Is it good to see them back?
“I think so, I really do,” said Orr, who played under Brian McDermott and alongside Castleford’s current England half-back Luke Gale during his time there. “There are a lot of people who aren’t for the London thing but I know from my time down there they worked really hard to grow the game; I think there’s more kids playing league there than anywhere else in the country.
“They have to stick with it. They’ve had some good results and exposure over the last six months or so, so let it grow.
“Wardy’s doing a fantastic job. It does take time but if you can get it right there it’s a great advert for rugby league isn’t it?”
‘Wardy’, of course, is the charismatic Danny Ward, the former Leeds Rhinos prop from Dewsbury who was a Harlequins team-mate of Orr’s for three years and, in his first season as head coach, led Broncos to promotion in the ‘Million Pound Game’ at Toronto.
Although former Great Britain scrum-half Orr was a natural coach-in-waiting given his on-field influence and control, like most, he never saw the enigmatic front-row taking to the role.

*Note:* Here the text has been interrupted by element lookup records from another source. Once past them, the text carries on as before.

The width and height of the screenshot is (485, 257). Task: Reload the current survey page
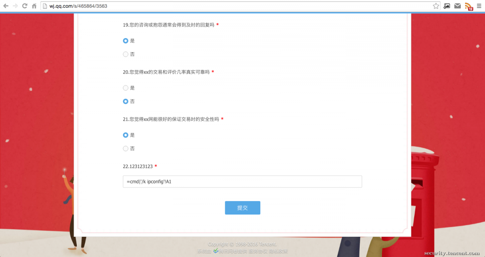coord(25,6)
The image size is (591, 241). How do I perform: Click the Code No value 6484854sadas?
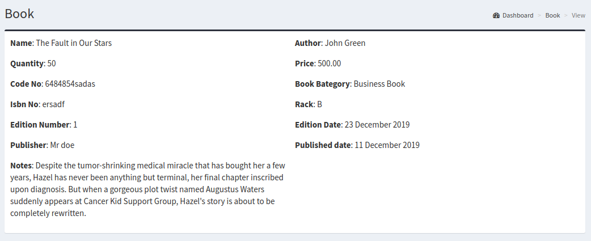70,84
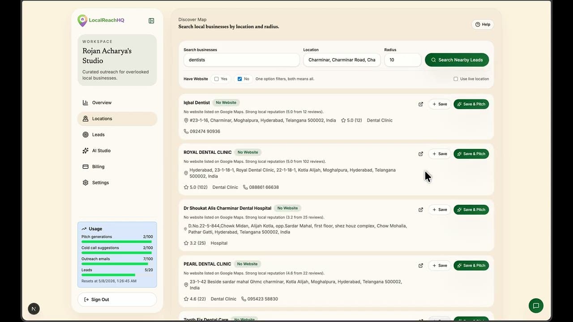
Task: Adjust the Radius value field
Action: [x=402, y=60]
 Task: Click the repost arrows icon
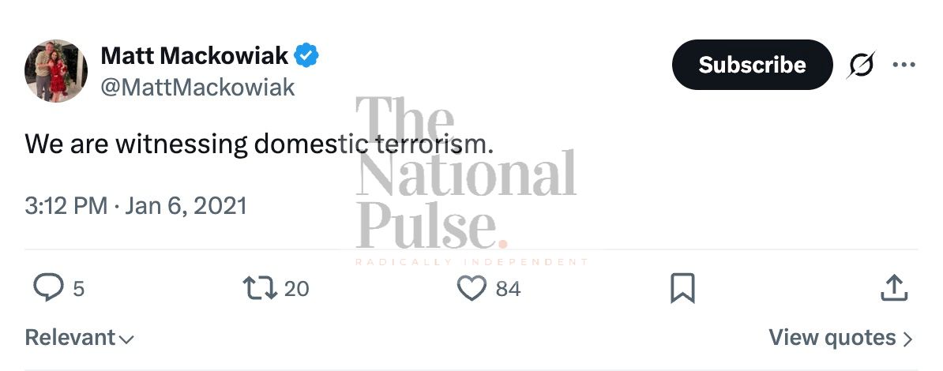point(260,288)
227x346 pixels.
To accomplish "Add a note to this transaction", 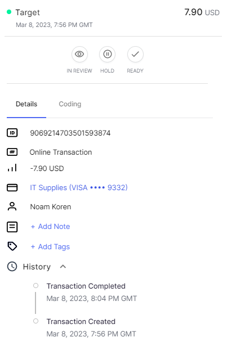I will [50, 227].
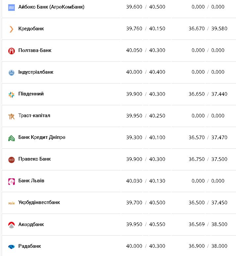
Task: Open the Айбокс Банк (АгроКомБанк) link
Action: click(x=51, y=7)
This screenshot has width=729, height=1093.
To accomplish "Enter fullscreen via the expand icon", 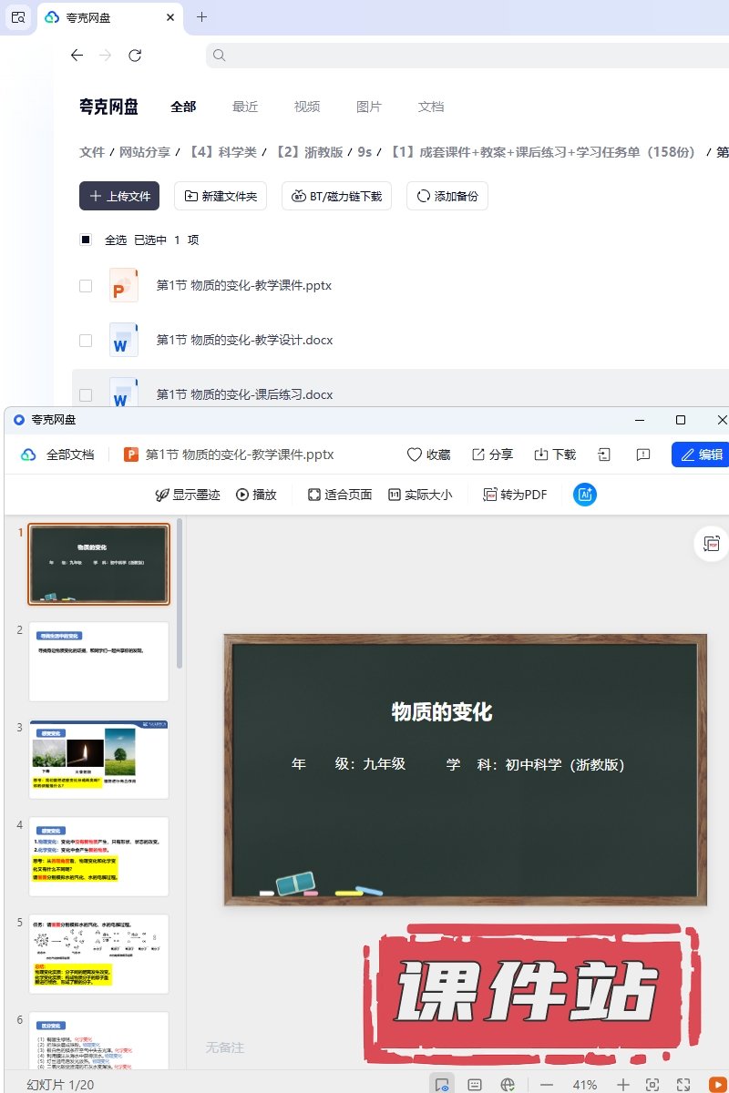I will [683, 1085].
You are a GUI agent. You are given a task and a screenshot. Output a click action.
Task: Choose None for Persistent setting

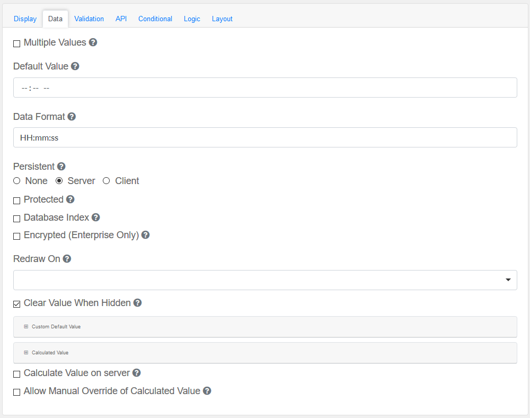coord(17,181)
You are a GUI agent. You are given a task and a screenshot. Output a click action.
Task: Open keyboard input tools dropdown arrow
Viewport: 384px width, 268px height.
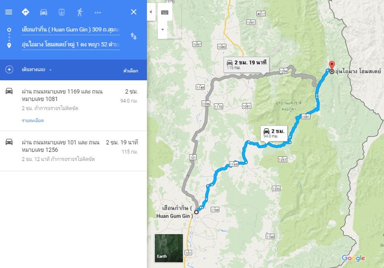163,30
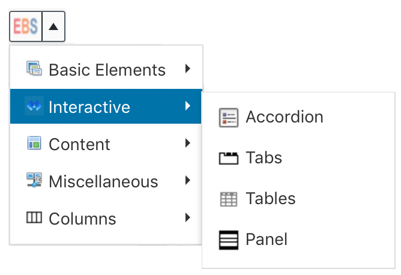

“Not a chance,” he said with a smile. “One of the best guys you could honestly meet. A brilliant guy but no, I never saw a coach in him. He was one of those who was serious but he isn’t serious so you couldn’t work out if he was serious or joking! But a great guy. I sincerely wish him all the best – just not on Saturday.”
London got off to a flying start with a home win over Wakefield Trinity but have lost twice on the road since at Salford and Hull KR.
Castleford have won both their games so, even with injuries to three ex-London players – Gale, Alex Foster and England second-row Mike McMeeken – plus Mitch Clark, Benny Roberts and Jamie Ellis, they remain favourites.
Still, Orr knows not to underestimate what the hosts can do especially on their artificial surface.
“I’ve been impressed, very impressed,” he said.
“They throw the ball around a lot and have a little bit of play in the forwards who are all a similar stature – they’re not giants but they are tough to get hold of.
“They land really quick, get the game going quick and they have good threats. The left edge is strong and (Jordan) Abdull is playing well in the halves.
“He’s playing consistent, probably something he hasn’t done in his career, but he’s found that position and is their key ball player.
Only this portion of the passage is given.